Dem Roman fehlt, was die Struktur des Bildungsromans zuallererst ausmacht: die Entwicklung. Dieser Held entwickelt sich nicht. Wie von ungefähr fallen Krull alle seine „Talente“ zu, er braucht sich ihrer nur zu bedienen. Am Ende ist er, was er am Anfang war; Wandlung oder Umkehr findet nicht statt. Wie ein Schauspieler agiert er auf der Bühne des Lebens, die Gesellschaft ist für ihn nur Kulisse – und er glaubt entsprechend darüber verfügen zu können. Im Operettentheater hat der junge Felix Krull einst die „Frau Welt“ in Gestalt des prächtig anzusehenden Operettenstars Müller-Rosé kennen gelernt. Doch wie vulgär und abstoßend wirkt dieser, abgeschminkt von seiner Rolle, hinter der Bühne. Krull beginnt die Welt zu durchschauen und sich gefügig zu machen, indem er sich selbst als schöner Schein darstellt. Es ist Täuschung in der Täuschung, „pour corriger la nature“, heißt es bei Thomas Mann (wir kennen diesen Ausdruck aus Lessings „Minna von Barnhelm“). Krulls Handlungen sind Akte bewusster Inszenierung, die das Leben für die angenehme Illusion durchlässig machen. Ist das Betrug? Der Begriff „Hochstapler“ kommt im Roman eigentlich nur im Titel vor. Krull selbst sieht sich als Künstler des zweckfreien Schönen mit rein ästhetischer Rechtfertigung. Und der geschickte Betrüger, der Juwelen stiehlt, unter falschem Namen eine Weltreise antritt und sich seine angenehme Wirkung auf andere Menschen in jeder Weise zunutze macht, scheint bei denjenigen, mit denen er zusammentrifft, auf willige Mitspieler zu treffen, die das Spiel nur allzu gern mitspielen wollen. Die Welt ist Lug und Trug, sie will betrogen werden. Und sie kommt dem schönen Schein nur allzu bereitwillig entgegen, da sie scheinbar des Betruges bedarf. Krull ist nicht mehr der an und in der bürgerlichen Gesellschaft leidende Künstler, der das trügerische Treiben erkennt und dem dadurch das Leben verwehrt ist – wie der Außenseiter Tonio Kröger in der gleichnamigen Novelle (1903) oder der geistige Leistungsethiker Gustav von Aschenbach in „Tod in Venedig“ (1912), der als Hochgestiegener tief fallen wird. Krull durchschaut die Welt und vermag mit ihren Erscheinungen zu spielen. Er ist aber auch kein Erlebniskünstler, sondern Parodist, er schafft ja nicht, sondern imitiert. Sein eigentliches Kunstwerk ist die Selbstinszenierung.

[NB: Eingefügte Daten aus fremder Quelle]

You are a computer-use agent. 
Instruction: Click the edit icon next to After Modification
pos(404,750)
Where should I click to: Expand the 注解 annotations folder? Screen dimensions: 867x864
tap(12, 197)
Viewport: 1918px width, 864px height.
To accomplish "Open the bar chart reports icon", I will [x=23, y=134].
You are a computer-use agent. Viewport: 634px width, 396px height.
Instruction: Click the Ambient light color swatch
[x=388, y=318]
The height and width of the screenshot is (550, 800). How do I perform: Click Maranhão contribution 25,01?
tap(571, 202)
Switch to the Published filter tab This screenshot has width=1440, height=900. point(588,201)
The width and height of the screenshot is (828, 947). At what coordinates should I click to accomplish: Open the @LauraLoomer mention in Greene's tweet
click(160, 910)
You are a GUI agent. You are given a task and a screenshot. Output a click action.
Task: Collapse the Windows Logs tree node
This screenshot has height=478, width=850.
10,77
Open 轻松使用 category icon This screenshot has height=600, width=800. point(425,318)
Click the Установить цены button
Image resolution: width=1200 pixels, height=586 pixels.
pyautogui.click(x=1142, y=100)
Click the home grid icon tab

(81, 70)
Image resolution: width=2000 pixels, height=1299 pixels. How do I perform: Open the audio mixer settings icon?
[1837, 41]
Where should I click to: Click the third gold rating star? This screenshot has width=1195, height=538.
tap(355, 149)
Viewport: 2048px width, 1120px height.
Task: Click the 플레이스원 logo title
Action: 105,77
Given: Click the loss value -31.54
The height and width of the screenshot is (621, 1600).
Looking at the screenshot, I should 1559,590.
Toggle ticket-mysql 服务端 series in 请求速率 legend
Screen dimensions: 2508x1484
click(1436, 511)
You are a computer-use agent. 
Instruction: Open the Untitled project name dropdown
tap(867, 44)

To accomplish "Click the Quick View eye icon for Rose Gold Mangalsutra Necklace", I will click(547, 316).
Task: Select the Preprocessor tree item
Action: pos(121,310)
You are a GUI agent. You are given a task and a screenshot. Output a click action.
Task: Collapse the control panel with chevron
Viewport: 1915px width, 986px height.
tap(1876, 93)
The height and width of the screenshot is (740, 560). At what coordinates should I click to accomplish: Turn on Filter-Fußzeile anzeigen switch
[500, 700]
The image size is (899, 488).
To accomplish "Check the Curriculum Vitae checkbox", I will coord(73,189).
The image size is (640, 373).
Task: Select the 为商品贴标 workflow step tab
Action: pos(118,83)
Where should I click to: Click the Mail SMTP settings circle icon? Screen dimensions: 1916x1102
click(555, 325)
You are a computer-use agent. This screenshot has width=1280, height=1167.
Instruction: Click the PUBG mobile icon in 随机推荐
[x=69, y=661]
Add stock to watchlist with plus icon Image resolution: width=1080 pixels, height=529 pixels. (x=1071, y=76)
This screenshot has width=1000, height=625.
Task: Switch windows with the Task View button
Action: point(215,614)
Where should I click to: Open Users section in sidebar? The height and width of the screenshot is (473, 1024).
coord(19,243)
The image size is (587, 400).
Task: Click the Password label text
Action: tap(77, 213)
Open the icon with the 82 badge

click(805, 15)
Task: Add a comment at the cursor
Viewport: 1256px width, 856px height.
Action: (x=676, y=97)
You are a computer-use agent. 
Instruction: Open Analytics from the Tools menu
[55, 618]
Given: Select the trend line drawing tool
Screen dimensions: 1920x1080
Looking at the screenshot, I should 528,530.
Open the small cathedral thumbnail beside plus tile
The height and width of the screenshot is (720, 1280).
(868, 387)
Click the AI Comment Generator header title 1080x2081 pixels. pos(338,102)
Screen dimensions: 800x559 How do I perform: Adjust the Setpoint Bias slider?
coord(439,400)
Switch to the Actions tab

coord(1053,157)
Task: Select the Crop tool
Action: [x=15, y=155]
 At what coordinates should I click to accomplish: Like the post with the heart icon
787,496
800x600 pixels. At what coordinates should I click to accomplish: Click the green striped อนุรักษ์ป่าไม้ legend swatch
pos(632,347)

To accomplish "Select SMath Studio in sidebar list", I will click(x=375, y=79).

Bereits den Diebstahl im Delikatessengeschäft, den er in seiner Kindheit begangen hat, deutet Krull in „freie und traumhafte Griffe in die Süßigkeiten des Lebens“ um. Noch als Jugendlicher im Hause seines Vaters, eines betrügerischen Schaumweinfabrikanten, erlebt er das erste erotische Liebeserlebnis mit dem Hausmädchen Genovefa. „In der Tat grenzte meine Begabung zur Liebeslust ans Wunderbare“, stellt Felix Krull fest, seine Begabung dient nicht nur dem eigenen Genuss, sondern vermag die jeweilige Partnerin in ungewöhnlichem Maße zu beglücken. Und so lustvoll geschieht auch seine Vereinigung mit den Erscheinungen der Welt. Die Lust der Imagination, der freien Phantasie ist Ausdruck von Macht über eine beschränkte Wirklichkeit. Er selbst, Felix, ist der Zauberer des Glücks (Zauberer ließ sich Thomas Mann im Familienkreis selbst gern nennen). Alle anderen haben mit ihm mitzuspielen. Felix erhält tatsächlich eine Anstellung in dem noblen Hotel „St. James & Albany“ in Paris, ein Hotel der obersten Klasse, in dem nur die feine Gesellschaft verkehrt. Hier steigt er schnell die Karriereleiter empor: Erst Liftboy, avanciert er bald zum Kellner und hat in dieser Position manches vom gewandten Mundschenk und Götterboten Hermes (Hermes ist ja in der griechischen Mythologie Beschützer der Reisenden, Händler und Diebe, also ein Grenzüberschreiter von Natur), bei dessen Anblick die gehobenen Gäste selbst Krulls niedere Stellung vergessen. Zudem hat dieser sich aber rechtzeitig eine zweite „Existenz“ geschaffen, dank derer er ein Doppelleben führen kann. Denn noch während der Fahrt nach Paris stiehlt Felix einer Dame deren Schmuckkästchen. Diese Dame sieht er ausgerechnet im „St. James & Albany“ wieder, und ausgerechnet sie begehrt Felix zum Liebhaber. Sie empfindet eine köstliche Lust der Erniedrigung dabei, von Felix, ihrem lieblichen Hermes, bestohlen zu werden. Und diese Beute, neben den Erträgen einiger weiterer kleiner Diebstähle in den Zimmern reicher Damen, verhilft Felix zu einem kleinen Vermögen, mit dem er das Leben eines Dandys führen kann.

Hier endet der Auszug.